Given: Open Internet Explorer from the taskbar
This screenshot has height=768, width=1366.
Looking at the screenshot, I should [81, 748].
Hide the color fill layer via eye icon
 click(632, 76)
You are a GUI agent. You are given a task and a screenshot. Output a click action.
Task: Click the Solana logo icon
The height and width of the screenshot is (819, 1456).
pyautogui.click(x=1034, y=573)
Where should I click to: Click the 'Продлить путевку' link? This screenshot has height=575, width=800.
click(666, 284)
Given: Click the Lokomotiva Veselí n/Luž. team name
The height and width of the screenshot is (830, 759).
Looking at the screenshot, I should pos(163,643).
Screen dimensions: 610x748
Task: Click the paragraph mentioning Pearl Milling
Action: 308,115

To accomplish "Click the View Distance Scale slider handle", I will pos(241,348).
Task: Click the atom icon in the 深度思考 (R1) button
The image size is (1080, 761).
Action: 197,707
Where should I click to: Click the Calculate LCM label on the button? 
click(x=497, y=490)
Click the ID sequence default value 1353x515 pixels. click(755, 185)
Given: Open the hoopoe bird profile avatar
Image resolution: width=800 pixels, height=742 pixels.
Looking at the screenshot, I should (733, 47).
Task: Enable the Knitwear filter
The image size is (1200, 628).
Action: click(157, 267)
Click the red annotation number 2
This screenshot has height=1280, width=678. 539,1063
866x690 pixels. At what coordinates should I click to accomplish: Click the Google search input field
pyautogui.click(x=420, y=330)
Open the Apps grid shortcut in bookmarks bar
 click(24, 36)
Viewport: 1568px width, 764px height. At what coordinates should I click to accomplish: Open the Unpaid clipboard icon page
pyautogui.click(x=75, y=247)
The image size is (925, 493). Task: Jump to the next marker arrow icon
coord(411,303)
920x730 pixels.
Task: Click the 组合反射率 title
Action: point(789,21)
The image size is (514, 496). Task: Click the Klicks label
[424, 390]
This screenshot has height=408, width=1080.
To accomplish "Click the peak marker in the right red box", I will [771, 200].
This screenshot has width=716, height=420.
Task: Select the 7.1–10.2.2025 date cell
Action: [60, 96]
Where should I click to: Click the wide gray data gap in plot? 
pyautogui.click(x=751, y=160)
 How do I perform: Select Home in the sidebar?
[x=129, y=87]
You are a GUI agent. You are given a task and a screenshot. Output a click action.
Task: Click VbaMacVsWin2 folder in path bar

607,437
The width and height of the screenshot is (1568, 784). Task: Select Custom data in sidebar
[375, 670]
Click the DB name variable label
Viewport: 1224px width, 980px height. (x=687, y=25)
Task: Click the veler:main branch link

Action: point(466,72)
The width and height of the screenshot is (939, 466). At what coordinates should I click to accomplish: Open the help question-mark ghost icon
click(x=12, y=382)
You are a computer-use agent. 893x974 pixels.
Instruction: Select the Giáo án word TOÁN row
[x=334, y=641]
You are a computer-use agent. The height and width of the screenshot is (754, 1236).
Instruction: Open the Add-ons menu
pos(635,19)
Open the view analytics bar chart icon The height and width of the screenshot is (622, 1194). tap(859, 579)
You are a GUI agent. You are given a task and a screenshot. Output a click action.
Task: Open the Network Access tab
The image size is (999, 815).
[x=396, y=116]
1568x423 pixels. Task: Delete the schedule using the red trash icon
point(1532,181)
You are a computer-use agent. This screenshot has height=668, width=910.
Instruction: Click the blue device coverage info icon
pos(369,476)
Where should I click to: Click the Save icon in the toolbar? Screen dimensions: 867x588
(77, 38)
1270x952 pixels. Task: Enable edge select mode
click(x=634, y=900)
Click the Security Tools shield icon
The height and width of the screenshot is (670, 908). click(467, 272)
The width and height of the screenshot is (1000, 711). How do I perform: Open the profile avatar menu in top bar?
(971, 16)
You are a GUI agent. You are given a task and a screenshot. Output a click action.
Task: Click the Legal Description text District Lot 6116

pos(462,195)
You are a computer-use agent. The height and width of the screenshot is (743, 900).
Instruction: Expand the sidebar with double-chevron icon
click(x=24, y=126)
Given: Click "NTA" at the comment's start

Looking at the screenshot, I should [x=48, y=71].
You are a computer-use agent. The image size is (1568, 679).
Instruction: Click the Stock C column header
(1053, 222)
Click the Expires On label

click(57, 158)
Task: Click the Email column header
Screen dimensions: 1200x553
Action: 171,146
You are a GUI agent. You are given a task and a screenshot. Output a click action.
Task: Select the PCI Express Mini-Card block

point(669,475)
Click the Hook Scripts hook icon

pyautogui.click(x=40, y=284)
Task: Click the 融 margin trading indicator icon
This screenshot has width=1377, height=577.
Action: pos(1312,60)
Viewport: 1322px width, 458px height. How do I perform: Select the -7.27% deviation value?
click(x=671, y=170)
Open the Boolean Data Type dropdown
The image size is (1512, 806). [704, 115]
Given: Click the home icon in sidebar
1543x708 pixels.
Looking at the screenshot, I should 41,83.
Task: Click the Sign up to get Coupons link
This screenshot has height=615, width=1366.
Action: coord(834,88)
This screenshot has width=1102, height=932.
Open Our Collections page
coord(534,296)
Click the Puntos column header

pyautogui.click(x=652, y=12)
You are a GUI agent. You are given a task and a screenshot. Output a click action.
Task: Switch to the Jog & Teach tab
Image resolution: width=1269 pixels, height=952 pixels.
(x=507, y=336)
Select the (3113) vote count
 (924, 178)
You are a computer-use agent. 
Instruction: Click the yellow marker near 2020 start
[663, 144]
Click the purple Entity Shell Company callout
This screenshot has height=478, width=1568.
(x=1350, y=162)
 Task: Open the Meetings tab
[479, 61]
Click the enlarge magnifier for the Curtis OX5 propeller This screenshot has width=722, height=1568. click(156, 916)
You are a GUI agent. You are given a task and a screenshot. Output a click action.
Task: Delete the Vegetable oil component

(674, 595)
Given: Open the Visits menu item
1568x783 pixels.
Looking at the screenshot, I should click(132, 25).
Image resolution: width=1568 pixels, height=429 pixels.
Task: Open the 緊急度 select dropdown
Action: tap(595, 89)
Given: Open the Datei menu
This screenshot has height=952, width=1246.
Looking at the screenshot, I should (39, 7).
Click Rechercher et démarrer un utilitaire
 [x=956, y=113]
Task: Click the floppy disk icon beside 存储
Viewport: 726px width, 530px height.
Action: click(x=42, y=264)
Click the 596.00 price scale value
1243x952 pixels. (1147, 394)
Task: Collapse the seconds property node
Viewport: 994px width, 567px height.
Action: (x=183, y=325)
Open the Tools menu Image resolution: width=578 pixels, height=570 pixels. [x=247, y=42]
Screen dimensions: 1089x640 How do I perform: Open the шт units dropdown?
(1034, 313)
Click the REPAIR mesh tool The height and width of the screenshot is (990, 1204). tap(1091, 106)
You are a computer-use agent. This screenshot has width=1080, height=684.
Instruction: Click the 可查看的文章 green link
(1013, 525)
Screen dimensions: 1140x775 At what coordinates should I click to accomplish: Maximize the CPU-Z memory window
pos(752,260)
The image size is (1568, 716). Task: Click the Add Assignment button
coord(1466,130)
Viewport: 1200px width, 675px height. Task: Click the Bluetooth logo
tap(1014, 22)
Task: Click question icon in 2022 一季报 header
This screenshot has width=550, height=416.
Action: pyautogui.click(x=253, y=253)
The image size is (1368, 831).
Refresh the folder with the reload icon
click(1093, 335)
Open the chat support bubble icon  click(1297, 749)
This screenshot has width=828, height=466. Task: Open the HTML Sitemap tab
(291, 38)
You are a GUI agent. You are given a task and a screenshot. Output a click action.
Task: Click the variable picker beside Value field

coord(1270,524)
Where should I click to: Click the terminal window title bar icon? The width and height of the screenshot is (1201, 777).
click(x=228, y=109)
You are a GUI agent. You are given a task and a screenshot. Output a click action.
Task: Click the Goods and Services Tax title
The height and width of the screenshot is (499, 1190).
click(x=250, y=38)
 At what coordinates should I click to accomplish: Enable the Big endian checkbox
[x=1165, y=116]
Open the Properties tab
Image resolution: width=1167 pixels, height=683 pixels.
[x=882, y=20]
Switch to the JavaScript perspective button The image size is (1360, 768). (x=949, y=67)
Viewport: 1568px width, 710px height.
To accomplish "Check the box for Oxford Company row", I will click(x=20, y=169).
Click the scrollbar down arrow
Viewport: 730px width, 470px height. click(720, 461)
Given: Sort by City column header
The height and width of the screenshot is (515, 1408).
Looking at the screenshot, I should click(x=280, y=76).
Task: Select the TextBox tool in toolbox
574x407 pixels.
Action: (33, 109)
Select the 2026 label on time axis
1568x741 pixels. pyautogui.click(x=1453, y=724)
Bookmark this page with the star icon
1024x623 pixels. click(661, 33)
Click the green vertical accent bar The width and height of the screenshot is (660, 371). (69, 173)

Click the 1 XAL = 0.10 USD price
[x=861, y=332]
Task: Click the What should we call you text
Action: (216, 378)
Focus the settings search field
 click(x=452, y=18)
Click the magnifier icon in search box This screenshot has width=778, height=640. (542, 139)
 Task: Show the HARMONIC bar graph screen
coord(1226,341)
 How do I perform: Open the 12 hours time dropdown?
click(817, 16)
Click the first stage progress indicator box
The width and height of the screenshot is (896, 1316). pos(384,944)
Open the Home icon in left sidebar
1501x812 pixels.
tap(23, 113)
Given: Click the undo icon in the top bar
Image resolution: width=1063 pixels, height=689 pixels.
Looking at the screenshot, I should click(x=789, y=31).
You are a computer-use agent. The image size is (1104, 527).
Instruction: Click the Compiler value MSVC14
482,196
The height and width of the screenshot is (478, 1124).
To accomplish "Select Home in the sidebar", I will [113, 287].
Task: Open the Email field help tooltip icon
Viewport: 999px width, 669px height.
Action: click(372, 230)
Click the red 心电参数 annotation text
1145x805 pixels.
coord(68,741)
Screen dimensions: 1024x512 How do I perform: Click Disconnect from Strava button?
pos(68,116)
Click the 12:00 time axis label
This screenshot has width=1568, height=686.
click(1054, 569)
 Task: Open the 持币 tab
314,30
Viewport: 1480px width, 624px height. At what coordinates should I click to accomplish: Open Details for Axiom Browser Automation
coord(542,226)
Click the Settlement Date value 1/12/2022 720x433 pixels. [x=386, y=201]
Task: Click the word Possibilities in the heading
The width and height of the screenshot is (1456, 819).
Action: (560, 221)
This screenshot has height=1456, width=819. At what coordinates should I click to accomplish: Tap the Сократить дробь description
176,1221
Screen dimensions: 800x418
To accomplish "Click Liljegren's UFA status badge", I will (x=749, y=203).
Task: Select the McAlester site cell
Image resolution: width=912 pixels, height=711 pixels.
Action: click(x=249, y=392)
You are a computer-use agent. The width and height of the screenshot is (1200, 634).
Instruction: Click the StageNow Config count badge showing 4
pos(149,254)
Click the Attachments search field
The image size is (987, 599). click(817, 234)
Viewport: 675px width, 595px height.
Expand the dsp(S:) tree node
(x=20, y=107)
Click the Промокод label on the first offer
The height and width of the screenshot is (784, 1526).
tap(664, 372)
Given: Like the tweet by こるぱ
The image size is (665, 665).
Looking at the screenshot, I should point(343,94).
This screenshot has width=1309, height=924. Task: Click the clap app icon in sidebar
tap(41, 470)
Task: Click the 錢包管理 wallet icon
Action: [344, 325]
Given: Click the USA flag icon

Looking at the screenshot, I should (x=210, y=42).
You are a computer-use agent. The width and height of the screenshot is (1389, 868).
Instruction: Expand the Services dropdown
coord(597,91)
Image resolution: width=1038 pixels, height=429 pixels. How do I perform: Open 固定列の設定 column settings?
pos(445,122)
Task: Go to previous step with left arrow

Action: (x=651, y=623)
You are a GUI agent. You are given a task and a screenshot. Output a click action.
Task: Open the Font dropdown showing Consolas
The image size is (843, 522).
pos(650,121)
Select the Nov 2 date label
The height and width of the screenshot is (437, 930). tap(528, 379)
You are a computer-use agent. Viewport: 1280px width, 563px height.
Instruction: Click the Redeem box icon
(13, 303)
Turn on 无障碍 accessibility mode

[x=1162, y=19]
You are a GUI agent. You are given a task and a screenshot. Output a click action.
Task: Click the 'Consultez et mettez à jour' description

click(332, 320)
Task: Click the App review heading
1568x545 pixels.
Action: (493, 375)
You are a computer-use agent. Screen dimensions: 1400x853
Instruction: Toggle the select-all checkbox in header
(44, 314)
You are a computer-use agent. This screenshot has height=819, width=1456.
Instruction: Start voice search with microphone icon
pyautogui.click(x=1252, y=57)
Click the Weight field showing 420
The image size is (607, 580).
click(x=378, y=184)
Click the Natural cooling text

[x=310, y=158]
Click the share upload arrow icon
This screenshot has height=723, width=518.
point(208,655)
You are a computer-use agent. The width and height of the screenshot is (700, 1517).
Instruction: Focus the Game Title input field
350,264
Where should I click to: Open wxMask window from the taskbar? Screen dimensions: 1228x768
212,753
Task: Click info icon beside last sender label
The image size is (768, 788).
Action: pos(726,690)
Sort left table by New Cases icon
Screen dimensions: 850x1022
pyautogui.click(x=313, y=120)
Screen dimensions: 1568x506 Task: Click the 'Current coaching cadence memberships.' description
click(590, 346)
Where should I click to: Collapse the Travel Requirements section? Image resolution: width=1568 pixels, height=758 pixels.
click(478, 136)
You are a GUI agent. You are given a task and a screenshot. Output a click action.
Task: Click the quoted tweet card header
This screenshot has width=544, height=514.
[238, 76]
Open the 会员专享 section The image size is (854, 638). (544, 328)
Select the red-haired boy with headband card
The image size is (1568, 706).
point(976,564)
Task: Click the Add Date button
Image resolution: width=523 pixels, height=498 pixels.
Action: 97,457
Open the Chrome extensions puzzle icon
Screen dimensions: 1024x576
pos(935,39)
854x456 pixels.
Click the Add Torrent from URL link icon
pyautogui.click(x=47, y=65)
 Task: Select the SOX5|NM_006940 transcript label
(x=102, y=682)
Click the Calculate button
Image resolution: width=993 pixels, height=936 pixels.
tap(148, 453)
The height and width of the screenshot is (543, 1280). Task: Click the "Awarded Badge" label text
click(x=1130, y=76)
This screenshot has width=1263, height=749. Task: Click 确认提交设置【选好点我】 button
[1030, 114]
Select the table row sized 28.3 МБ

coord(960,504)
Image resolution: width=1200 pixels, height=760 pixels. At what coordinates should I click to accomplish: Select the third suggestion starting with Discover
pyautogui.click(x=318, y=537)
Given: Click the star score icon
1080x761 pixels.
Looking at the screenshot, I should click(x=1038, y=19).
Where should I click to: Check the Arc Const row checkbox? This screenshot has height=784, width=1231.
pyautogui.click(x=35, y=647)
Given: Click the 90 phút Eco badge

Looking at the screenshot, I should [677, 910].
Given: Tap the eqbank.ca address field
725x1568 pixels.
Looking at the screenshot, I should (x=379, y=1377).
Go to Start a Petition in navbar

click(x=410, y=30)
==========
▸ Work to complete:
Repeat exactly, please, each line from the beginning of the data through the line with "Given: Click the Lokomotiva" in it, and only those lines.

▸ Solution to this exercise:
Given: Open Internet Explorer from the taskbar
This screenshot has height=768, width=1366.
Looking at the screenshot, I should [81, 748].
Hide the color fill layer via eye icon
 click(632, 76)
You are a GUI agent. You are given a task and a screenshot. Output a click action.
Task: Click the Solana logo icon
The height and width of the screenshot is (819, 1456).
pyautogui.click(x=1034, y=573)
Where should I click to: Click the 'Продлить путевку' link? This screenshot has height=575, width=800.
click(666, 284)
Given: Click the Lokomotiva Veselí n/Luž. team name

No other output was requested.